You can pass events through LoggerBot to any other logger:

existing_logger = Logger.new(STDOUT)
logger = Telegram::LoggerBot.new(..., next_logger: existing_logger)

Log you events:

logger.debug('MyProgram') { "Text of some errors" }
logger.info('MyProgram') { "Text of some errors" }
logger.warn('MyProgram') { "Text of some errors" }
logger.error('MyProgram') { "Text of some errors" }
logger.fatal('MyProgram') { "Text of some errors" }

Development

After checking out the repo, run bin/setup to install dependencies. Then, run rake spec to run the tests. You can also run bin/console for an interactive prompt that will allow you to experiment.

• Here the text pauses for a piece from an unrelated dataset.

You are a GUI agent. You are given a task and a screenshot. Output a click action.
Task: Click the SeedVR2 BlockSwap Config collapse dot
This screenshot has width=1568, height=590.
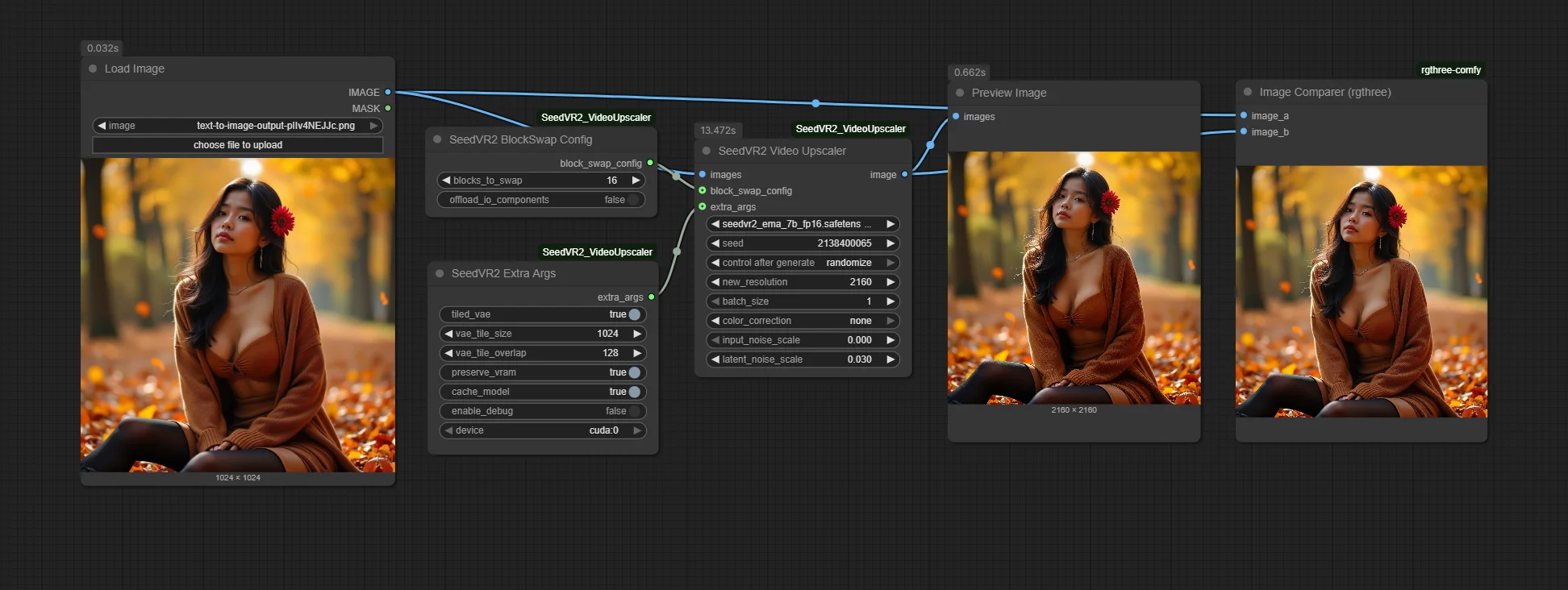point(437,139)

To install this gem onto your local machine, run bundle exec rake install.

Contributing

  1. Fork it
  2. Create your feature branch (git checkout -b my-new-feature)
  3. Commit your changes (git commit -am 'Add some feature')
  4. Push to the branch (git push origin my-new-feature)
  5. Create new Pull Request

License

The gem is available as open source under the terms of the MIT License.